:: DA FARE ::
Riscrivi le righe a partire da quella che contiene "Apply italic formatting to description text" fino a quella che contiene "Viewport: 902px width, 587px height.", entrambe comprese, cambiando "italic" in "bold" e lasciando invariato tutto il resto.

:: MATERIALE FORNITO ::

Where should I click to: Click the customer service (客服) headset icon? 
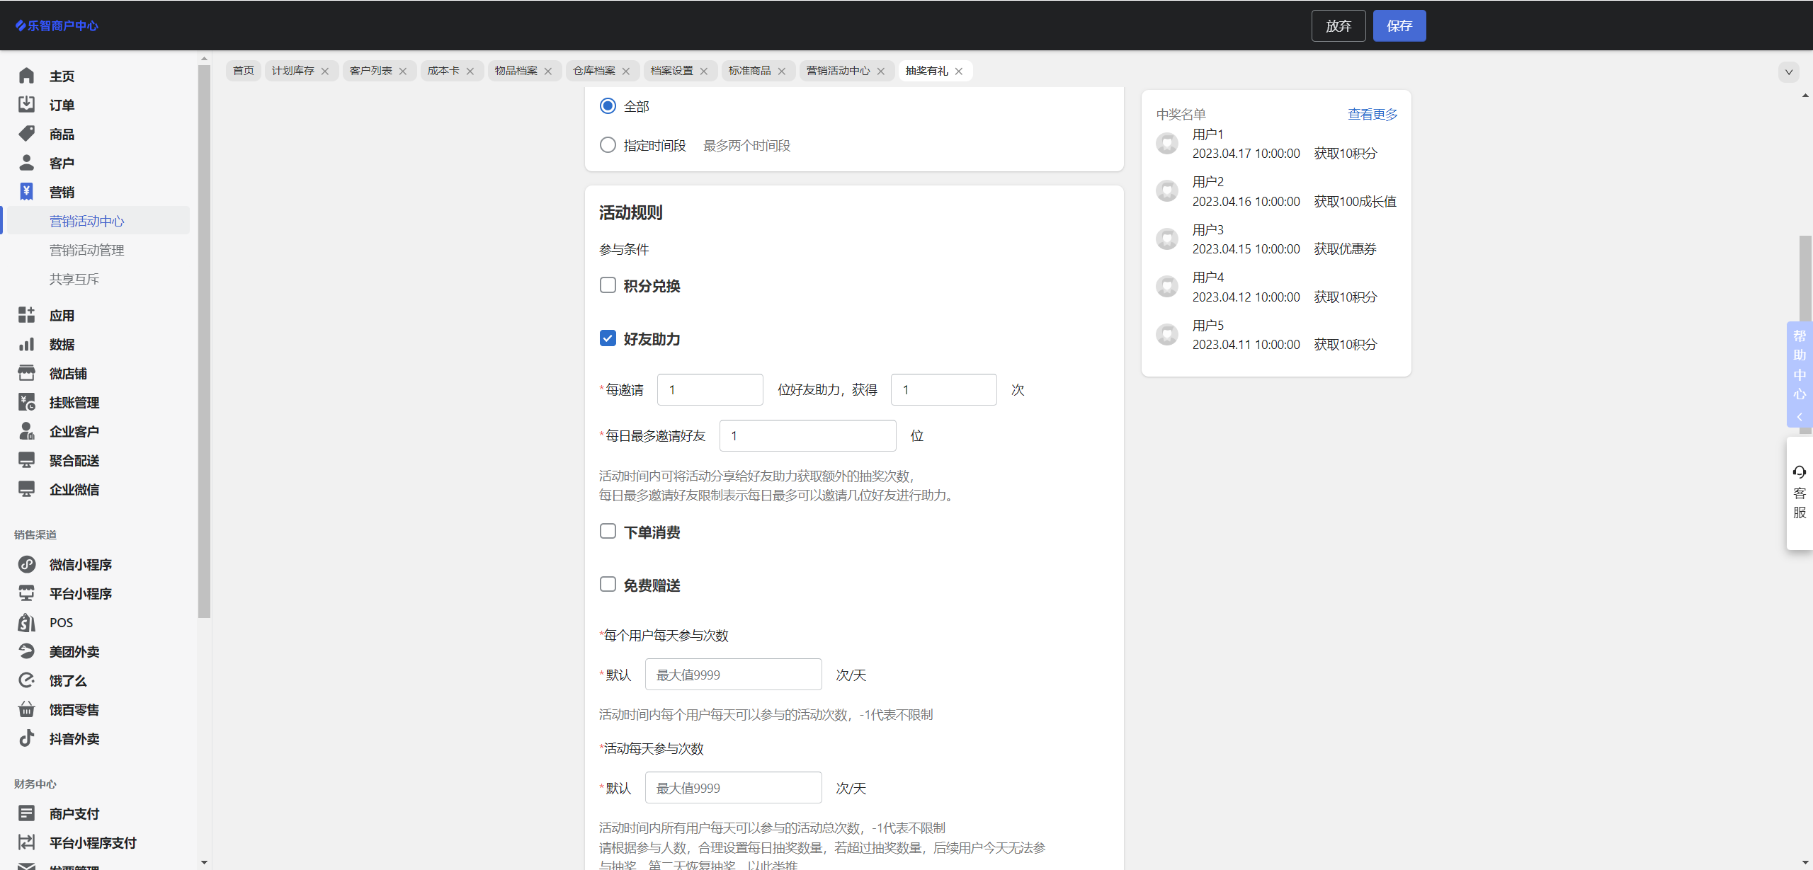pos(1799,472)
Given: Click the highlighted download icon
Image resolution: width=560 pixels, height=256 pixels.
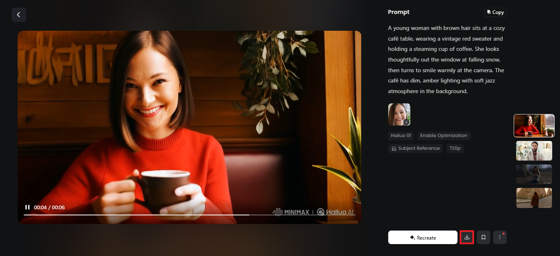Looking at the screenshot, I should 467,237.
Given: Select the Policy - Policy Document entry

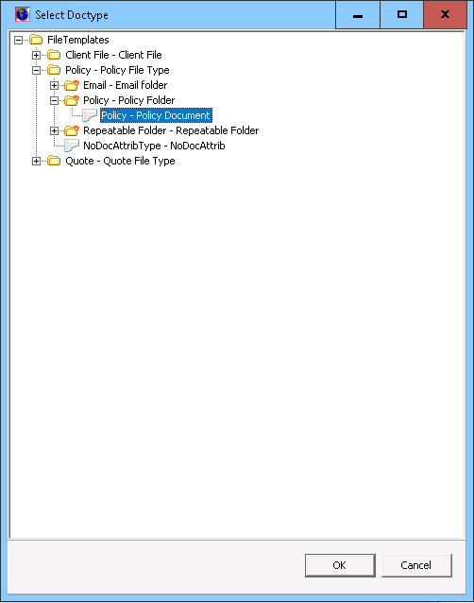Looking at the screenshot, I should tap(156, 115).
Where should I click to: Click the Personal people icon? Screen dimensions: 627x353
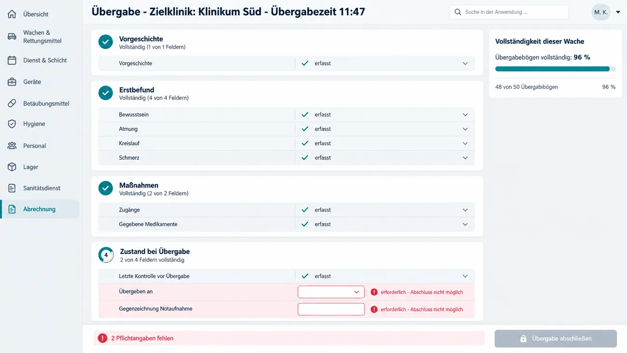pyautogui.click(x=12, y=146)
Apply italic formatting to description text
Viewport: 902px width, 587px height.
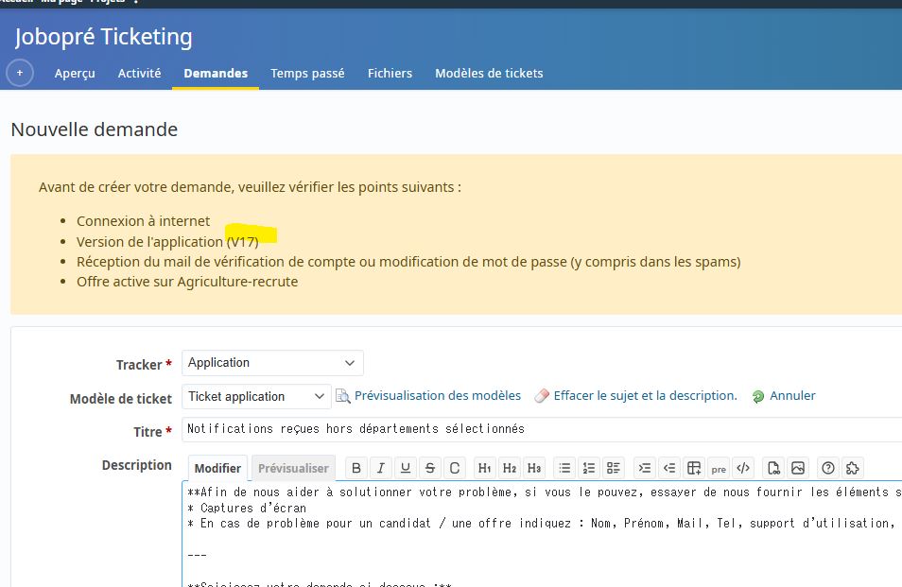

==

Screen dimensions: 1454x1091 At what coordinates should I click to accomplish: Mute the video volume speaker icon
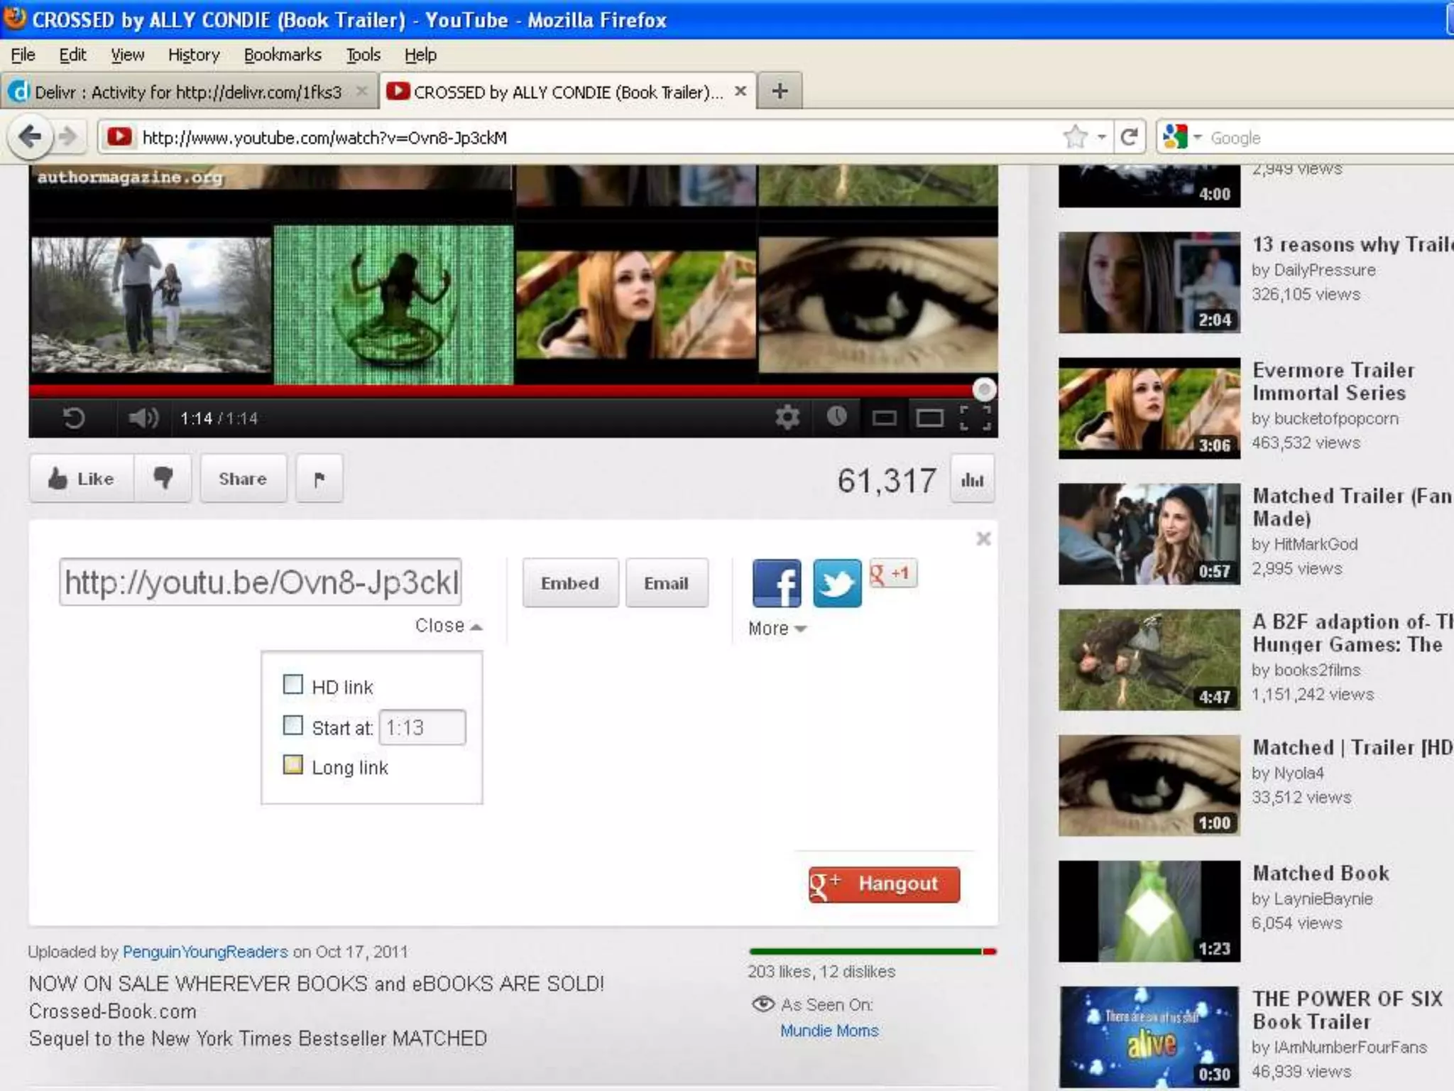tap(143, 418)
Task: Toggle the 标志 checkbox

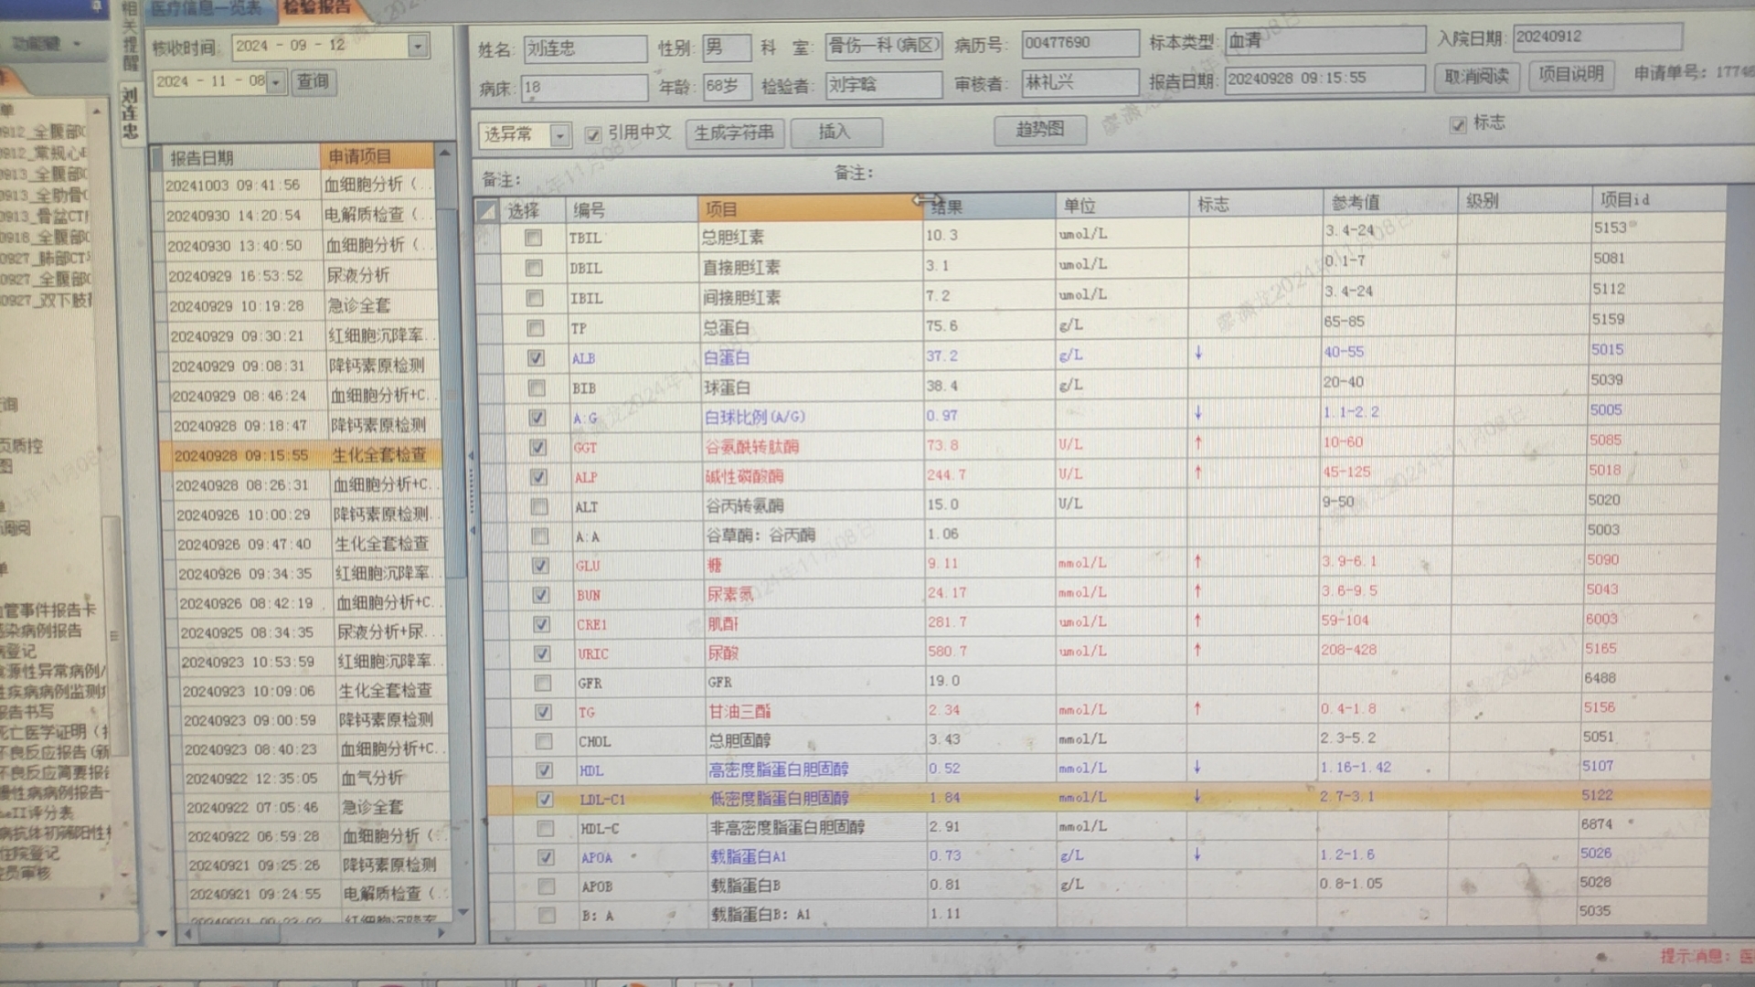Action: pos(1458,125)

...

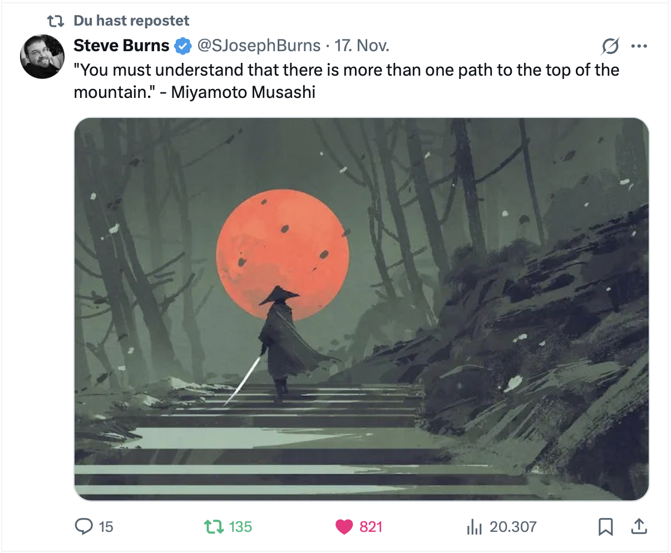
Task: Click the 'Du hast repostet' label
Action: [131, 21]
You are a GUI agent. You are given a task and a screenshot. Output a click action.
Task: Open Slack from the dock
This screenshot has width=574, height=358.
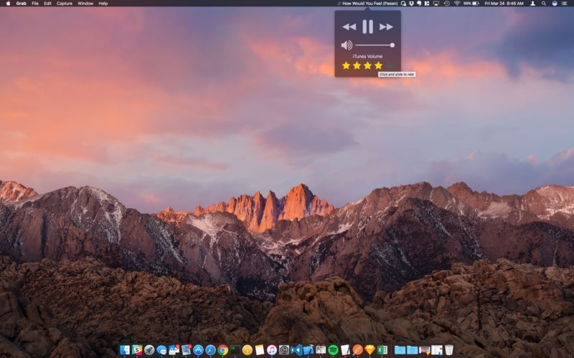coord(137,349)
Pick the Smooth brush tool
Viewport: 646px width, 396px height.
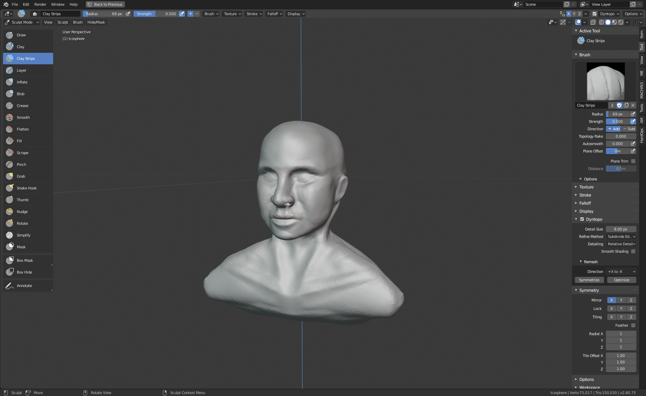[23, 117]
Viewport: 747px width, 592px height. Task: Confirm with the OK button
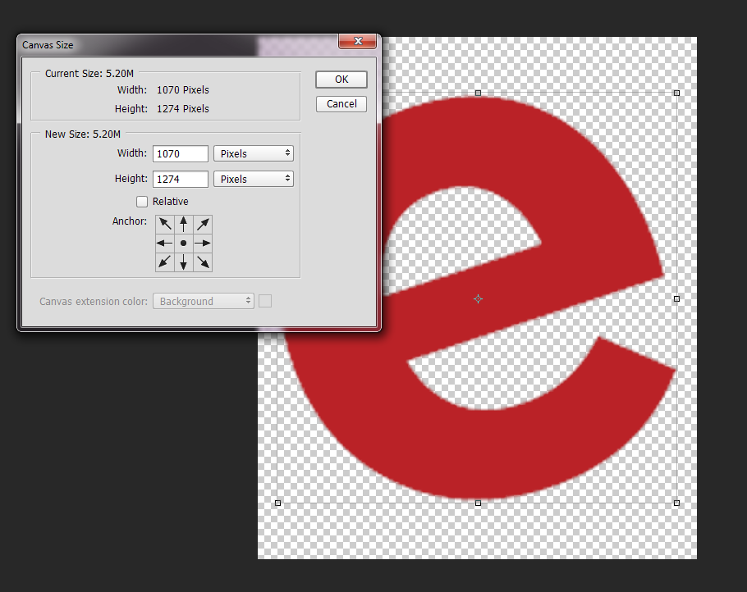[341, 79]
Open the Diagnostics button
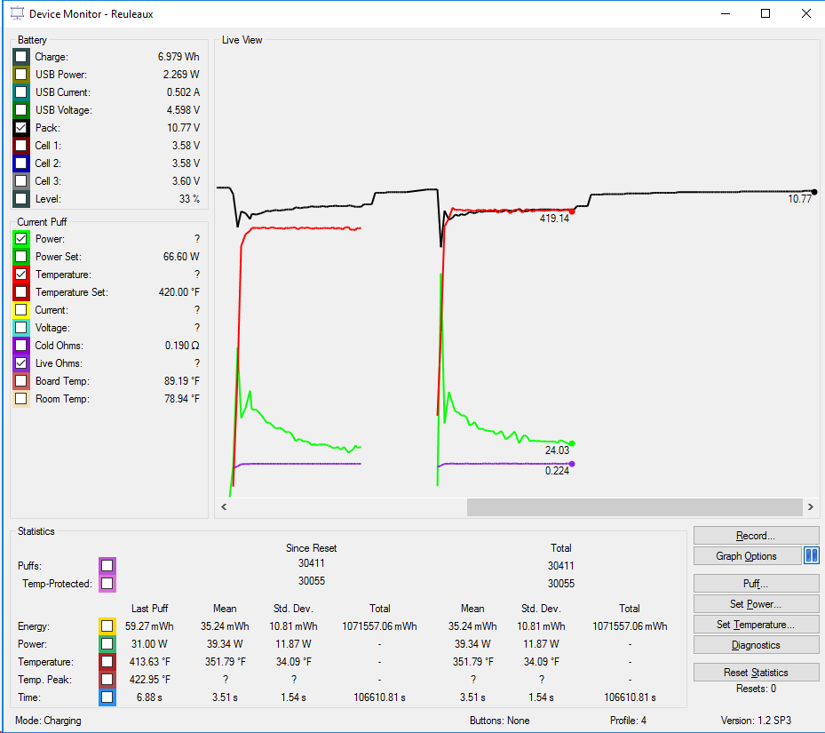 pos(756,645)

:: RISPOSTA FINALE ::
Apply bold formatting to description text
Viewport: 902px width, 587px height.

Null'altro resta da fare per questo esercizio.